Once everyone had stuffed themselves into the tiny basement, Willemain gave a brief spooky intro a la an old timey TV horror host, then he cut the lights and hit play on a boom box loaded with a fresh dub of "Journey Into the Night." When the line "My gentials are all lubed up" tumbled out of the speakers, gasps and laughter exploded from the crowd of unsuspecting teens, most of whom had never heard the tape before. Willemain reacted instantly, "Hey! Quiet down! This is serious. You gotta be quiet and listen! No talking!" For Dave this was a metaphysical apotheosis, a sound ceremony created for the purpose of communion with an outsider's most bizarre carnal impulses and subconcious energies. It all had to be just right.
Once the teens settled down, he rewound the tape and the aural insanity began again, this time uninterupted. When the tape ended about 10 minutes later, the lights went up, and the audience went wild applauding and laughing. Then Dave thanked everyone for coming and the stunned throng shuffled out.
So what was L.J.'s reaction to this notoriety? His feelings on the matter became crystal clear on Saturday November 5th, 1994. That night, in the concert hall at The Church of the Holy Redeemer in Lake Evesham, Dave Willemain and his rowdy avant-garde ska ensemble The Preschoolers played a gig where they debuted the ultimate tribute to L.J.'s surreal DIY erotica: an actual song called "Journey Into the Night." The tune's lyrics featured choice quotes from the original tape and the music faithfully emulated its inspiration's perverse dynamism—within The Preschoolers' wild songbook "Journey Into the Night" is one of their looniest works.
Just as the group kicked off their set, the one and only L.J. made a stealthy entrance. He sauntered through the hall, head held high, wearing his trademark goth cowboy ensemble, simmering with the ominous emotional detachment of a spaghetti western.
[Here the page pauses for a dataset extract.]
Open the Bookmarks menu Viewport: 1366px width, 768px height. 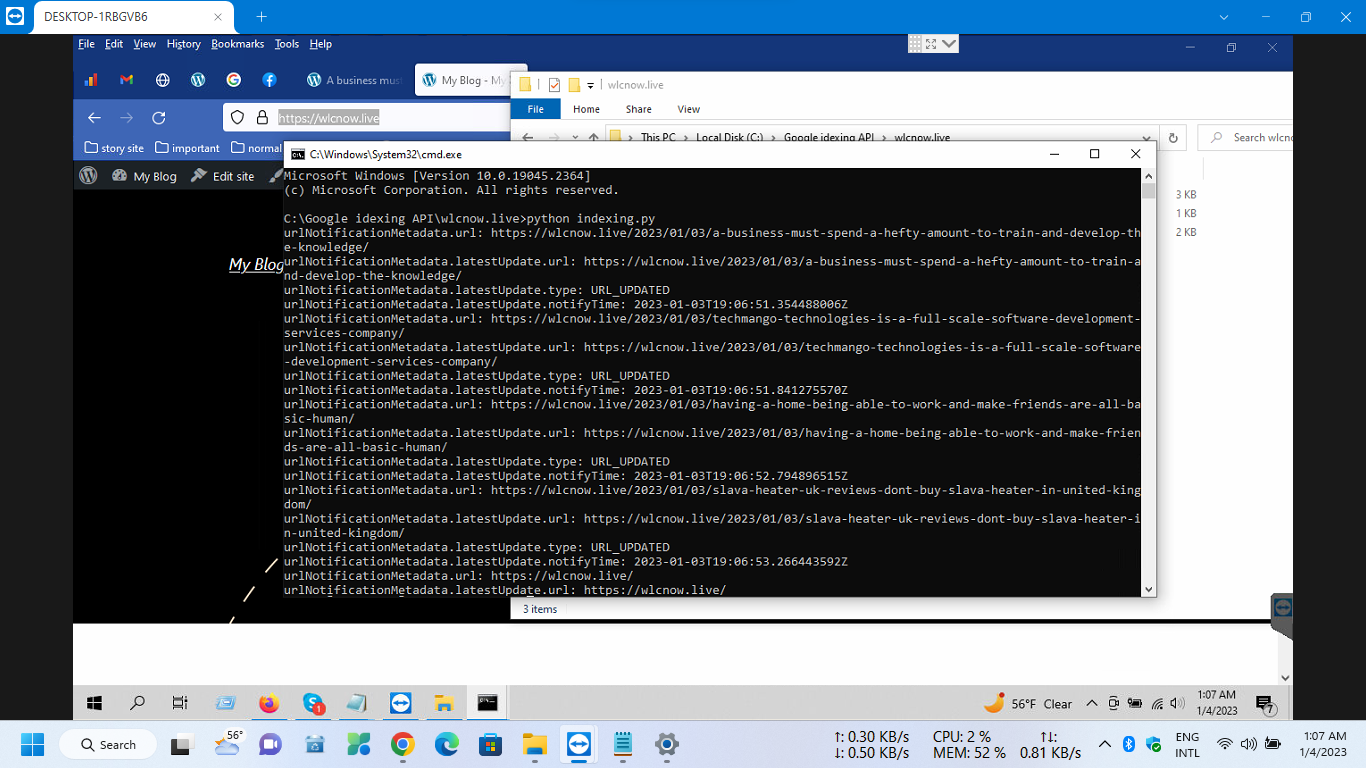[x=237, y=44]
Many of The Preschoolers' mega-fans who showed up for the gig had also attended the "Journey Into the Night" listening party, so they already knew the lore and many of the lines that came screaming through the PA system before even hearing the song. When Willemain & co. burst into the choral refrain, "To the bridge, to the bridge, gotta take it to the bridge!" the room erupted with dance crazy teenagers stomping the floor to sawdust.
At this point the man of the hour cracked a sly Mona Lisa grin and began knodding along slowly in time with the savage beat. Gazing out over the crowd of several hundred sweaty hyped up kids, L.J. was absolutely transcendant. For this one golden night he was no longer a dorky headbanger who bought booze for teens and lived with his parents in some podunk town, he was a mystical hero, a shameless sex-freak, the white hot reactor core at the center of Towson-Glen Arm's counter culture blow out.